We made those sacrifices — and what do we get in return? On the one hand, a gaggle of uptight über-Frauen trying to make us feel guilty about our daily tissue turnover, and on the other, a terrifying battalion of flesh-baring harpies trampling all over our manhood and laughing in our faces just because of our very understandable resentment at the fact that some women like to have sex with men who aren’t us. It is, frankly, hurtful, and we can’t decide which is worse — the women who like sex or the women who don’t, especially given neither of them seems to want to give us so much as a peck on the cheek, no matter how charmingly we yell at them from our car or ask them to get various things out. It’s like, geez, take the compliment!
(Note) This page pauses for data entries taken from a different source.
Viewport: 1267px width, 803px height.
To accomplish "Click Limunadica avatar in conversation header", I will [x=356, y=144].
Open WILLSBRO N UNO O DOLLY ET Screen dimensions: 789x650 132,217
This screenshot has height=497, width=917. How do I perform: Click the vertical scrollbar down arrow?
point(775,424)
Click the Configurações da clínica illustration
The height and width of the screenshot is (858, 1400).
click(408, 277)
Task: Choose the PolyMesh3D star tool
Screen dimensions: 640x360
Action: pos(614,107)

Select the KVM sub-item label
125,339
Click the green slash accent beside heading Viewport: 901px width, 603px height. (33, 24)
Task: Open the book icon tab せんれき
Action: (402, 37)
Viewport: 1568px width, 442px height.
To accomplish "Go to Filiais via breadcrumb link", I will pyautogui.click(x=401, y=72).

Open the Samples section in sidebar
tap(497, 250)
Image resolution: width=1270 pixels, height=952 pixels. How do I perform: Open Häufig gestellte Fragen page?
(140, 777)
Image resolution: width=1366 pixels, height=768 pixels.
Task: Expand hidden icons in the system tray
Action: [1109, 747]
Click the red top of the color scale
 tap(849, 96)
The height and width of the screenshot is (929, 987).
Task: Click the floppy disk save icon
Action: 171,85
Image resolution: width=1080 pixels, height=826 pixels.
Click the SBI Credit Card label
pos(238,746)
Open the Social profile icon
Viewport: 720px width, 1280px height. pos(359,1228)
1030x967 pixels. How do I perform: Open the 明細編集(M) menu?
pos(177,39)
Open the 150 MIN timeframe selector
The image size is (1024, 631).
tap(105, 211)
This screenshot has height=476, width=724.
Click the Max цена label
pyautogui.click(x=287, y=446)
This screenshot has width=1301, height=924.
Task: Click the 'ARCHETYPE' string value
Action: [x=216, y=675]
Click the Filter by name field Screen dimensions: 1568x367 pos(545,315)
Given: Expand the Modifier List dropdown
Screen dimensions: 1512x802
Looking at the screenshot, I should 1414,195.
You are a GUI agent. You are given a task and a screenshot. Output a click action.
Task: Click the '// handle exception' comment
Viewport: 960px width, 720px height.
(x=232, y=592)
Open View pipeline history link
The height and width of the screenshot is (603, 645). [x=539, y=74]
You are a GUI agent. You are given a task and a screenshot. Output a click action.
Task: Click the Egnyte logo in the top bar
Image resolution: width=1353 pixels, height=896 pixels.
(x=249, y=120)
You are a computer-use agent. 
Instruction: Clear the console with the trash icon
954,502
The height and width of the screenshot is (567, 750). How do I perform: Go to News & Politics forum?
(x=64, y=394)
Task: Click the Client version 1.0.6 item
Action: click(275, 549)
Is it any wonder we think you’re frigid lesbian sluts when you give us such mixed signals: "Oh, yes, I love to look attractive, but I don’t like random strangers demanding blow jobs from me". Well talk about eating a cake which you also simultaneously have! What else would you like, ladies? A chocolate palace? A hovercar? Equal pay? Maybe if you pulled your heads out of the moon you’d realise that what you wanted was right under your nose…all along.

So women, men, feminists, chauvinists, sluts, non-sluts, and angry bitter irrelevancies of both genders: the time has come to put aside animosity, and recognise that conflict gets us nowhere. There is only one way we can achieve peace between the sexes, and that’s to recognise that we all have rights, we all have desires, we all have soft, fleshy things hanging off us, and we can all get along as long as we admit to ourselves what we really already know: things were better in the old days. Before sluts, before feminists, before rape, before psychologists, before enjoyable sex. Can’t we go back? Please?

Because frankly all this woman stuff is making my head hurt something fierce.